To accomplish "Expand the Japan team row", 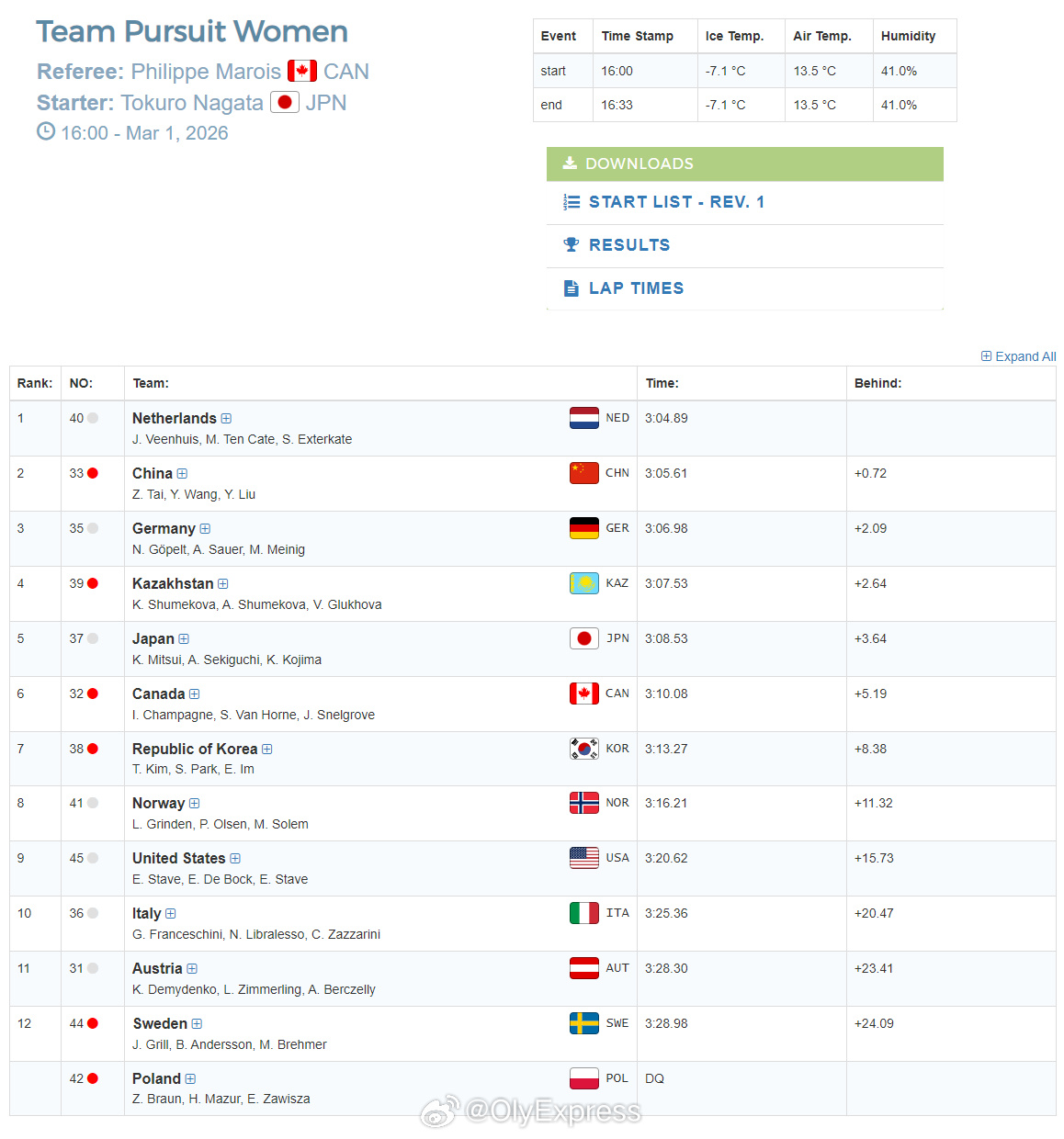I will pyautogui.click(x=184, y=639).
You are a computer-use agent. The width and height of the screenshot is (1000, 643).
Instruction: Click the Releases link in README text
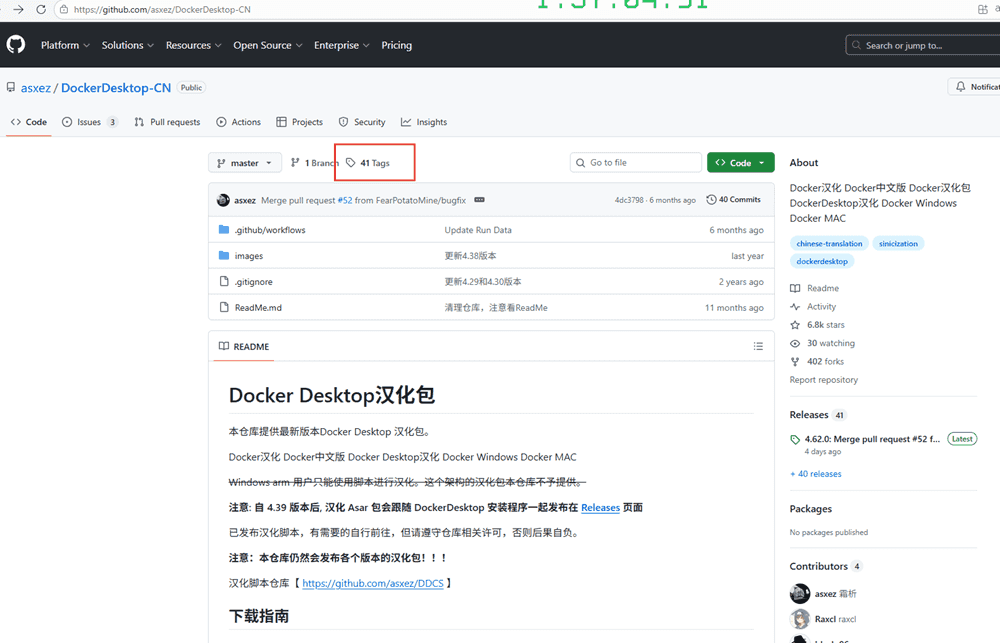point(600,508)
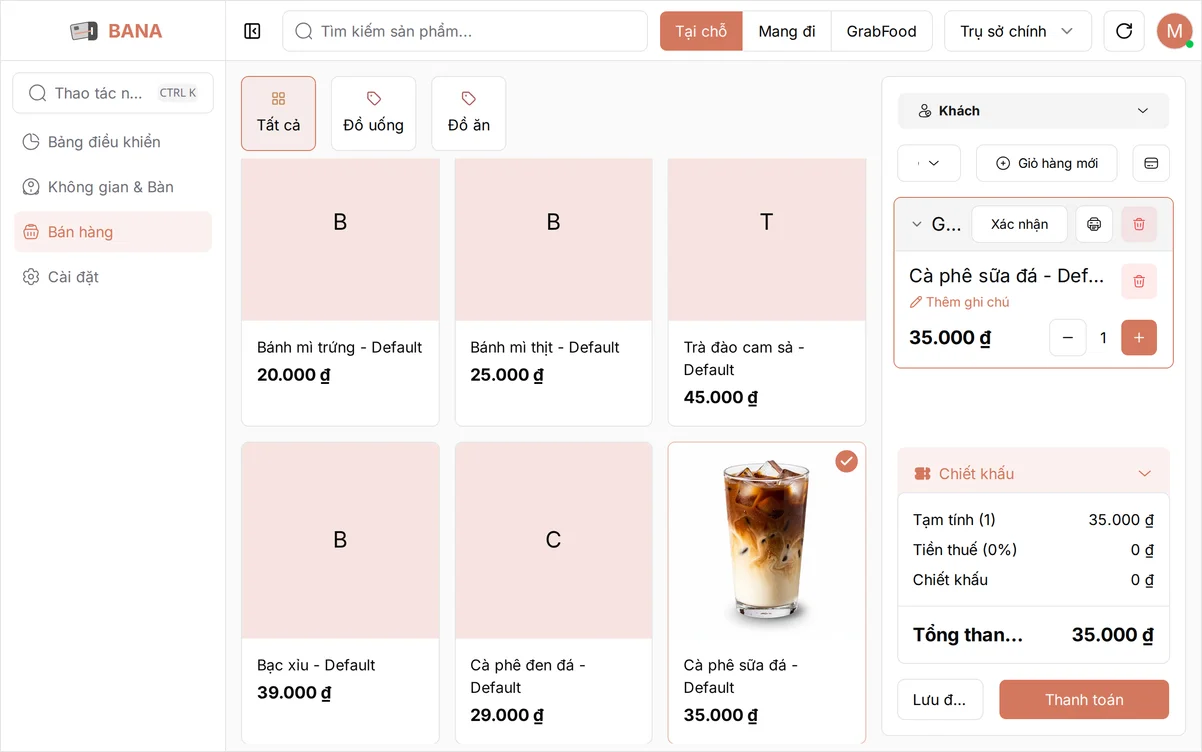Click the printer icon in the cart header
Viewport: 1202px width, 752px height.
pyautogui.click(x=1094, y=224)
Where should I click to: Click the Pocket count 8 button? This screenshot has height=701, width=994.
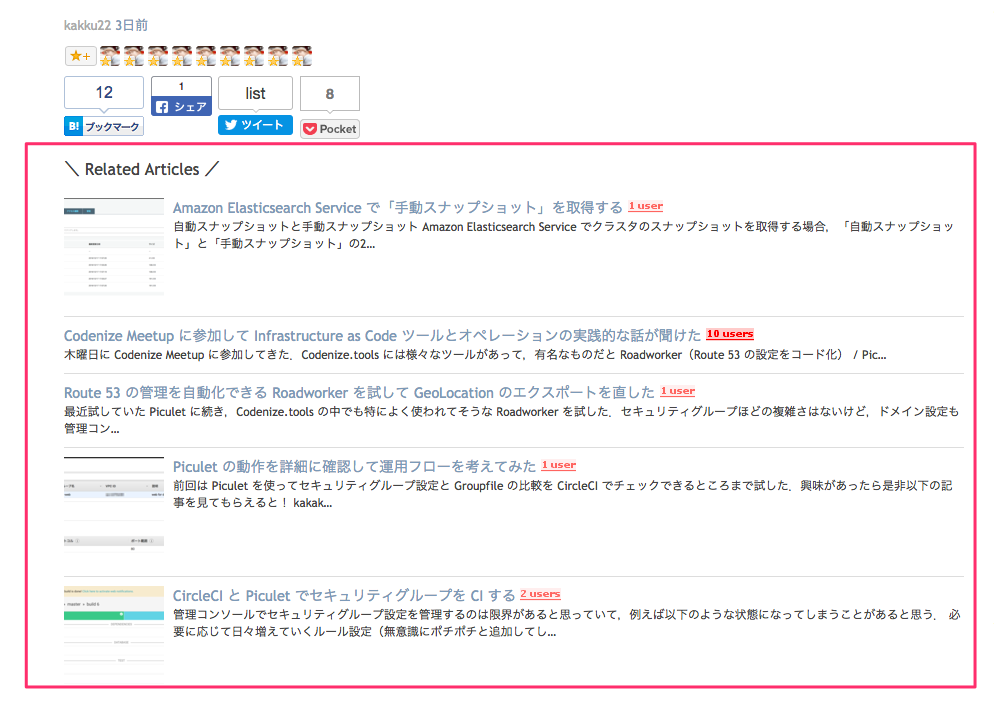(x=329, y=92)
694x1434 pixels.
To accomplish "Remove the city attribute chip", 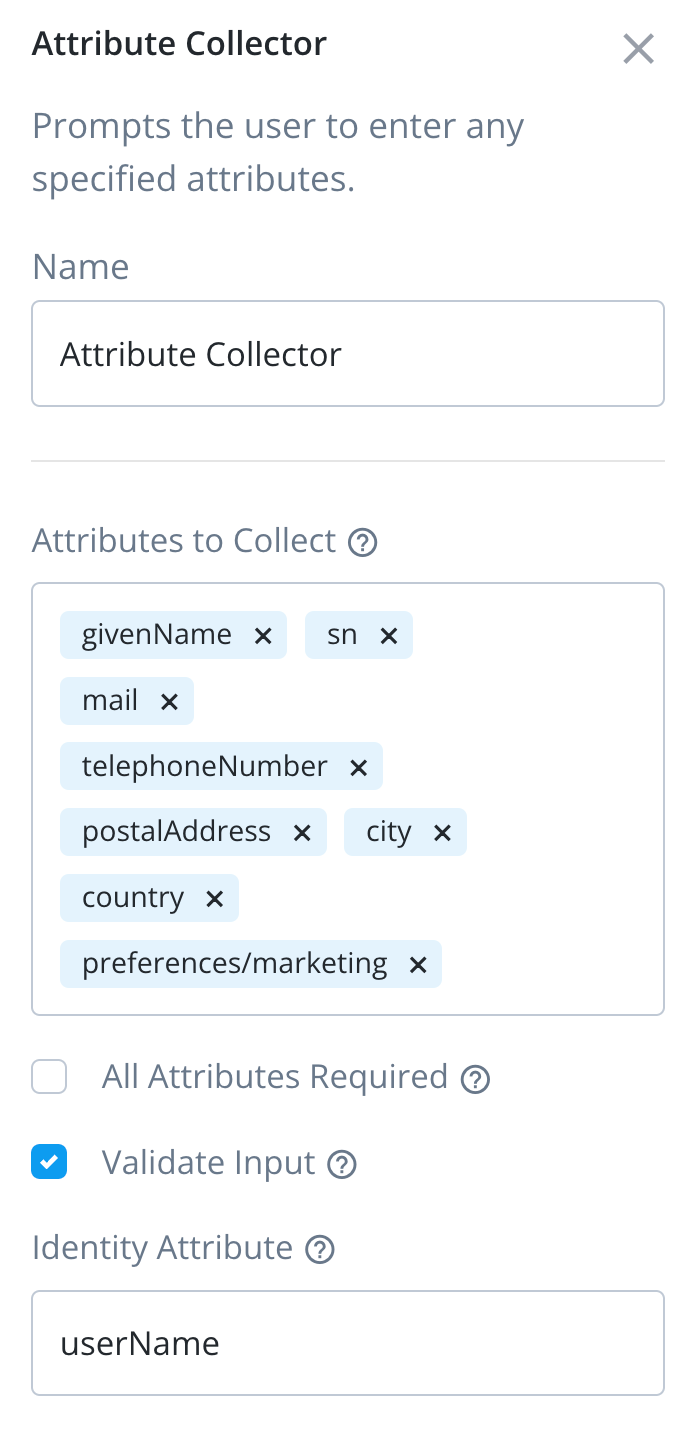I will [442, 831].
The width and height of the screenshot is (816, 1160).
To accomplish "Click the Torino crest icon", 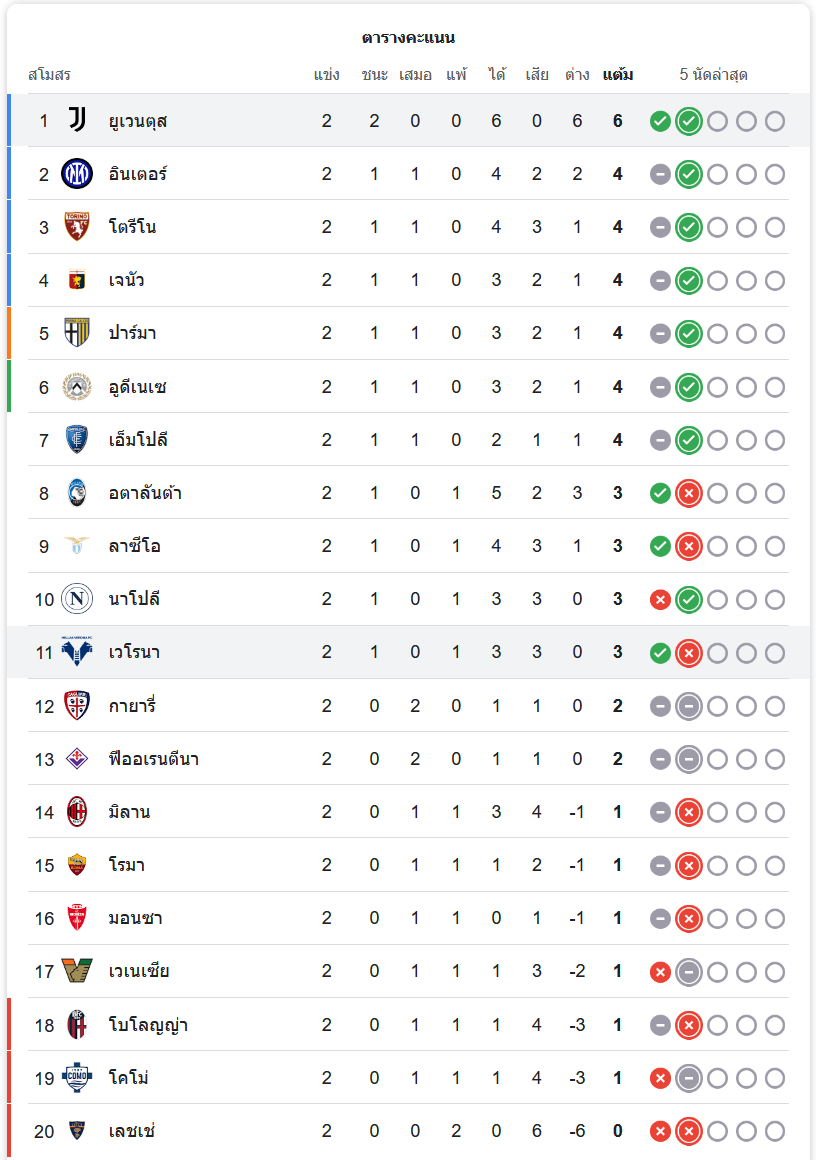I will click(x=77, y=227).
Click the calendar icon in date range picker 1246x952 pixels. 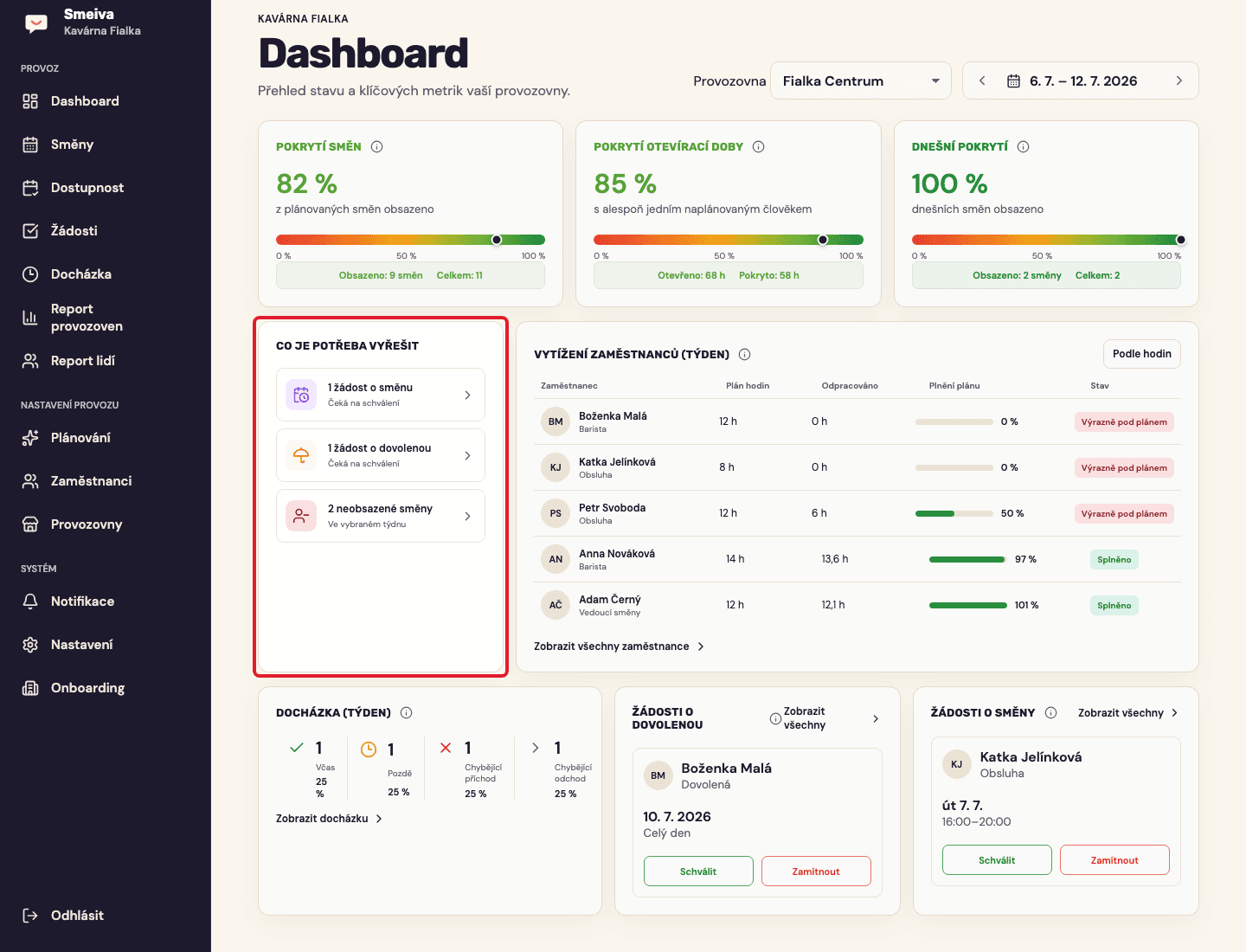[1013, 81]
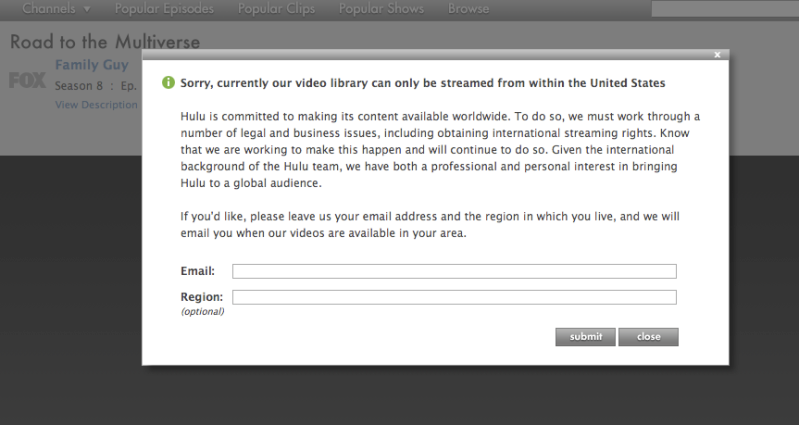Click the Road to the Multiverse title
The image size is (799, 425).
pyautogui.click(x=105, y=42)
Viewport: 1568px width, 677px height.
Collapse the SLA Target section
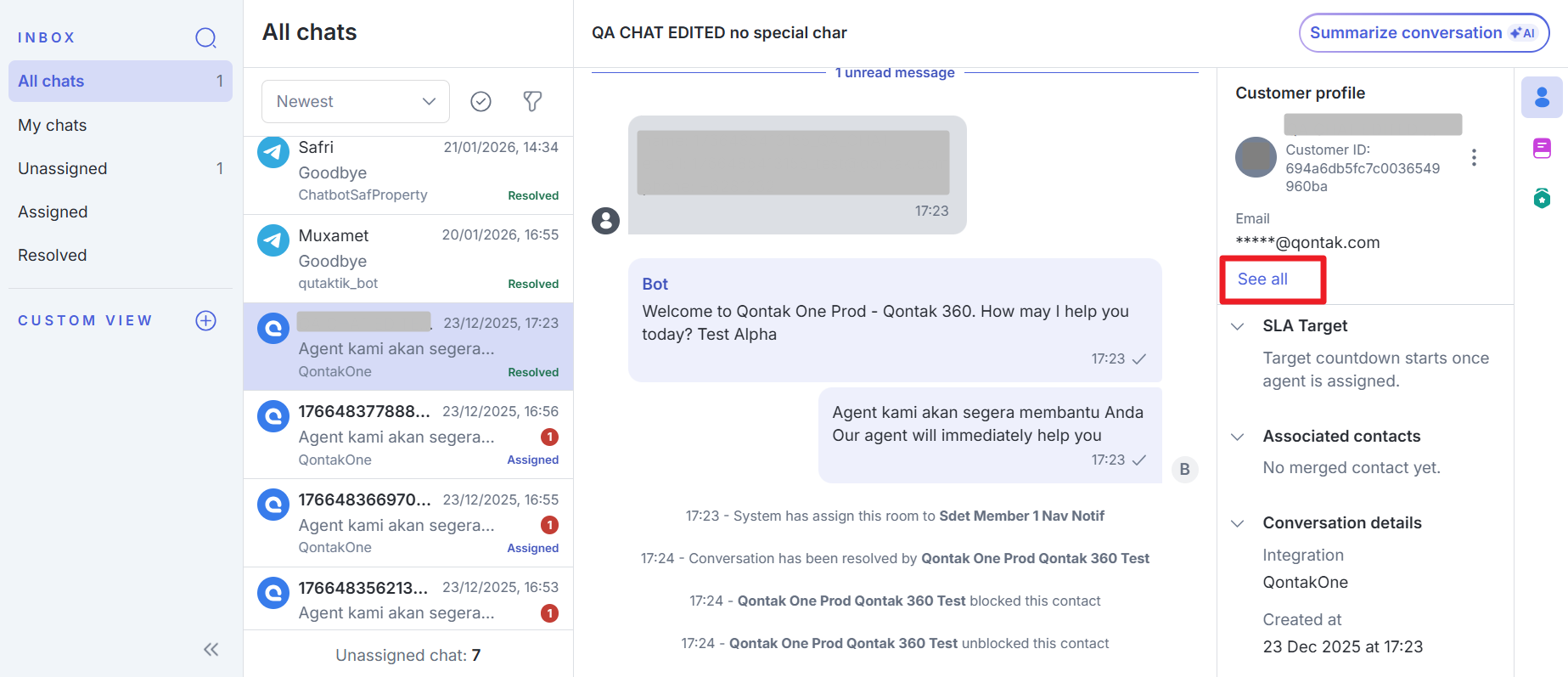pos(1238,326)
────
- [REQUIRED WORK]: Give back, word for word, the lines from the line that contains "Viewport: 1568px width, 677px height." through the last line of the records, with no pictures and nothing else.

- [REPLY]:
Viewport: 1568px width, 677px height.
Collapse the SLA Target section
pos(1238,326)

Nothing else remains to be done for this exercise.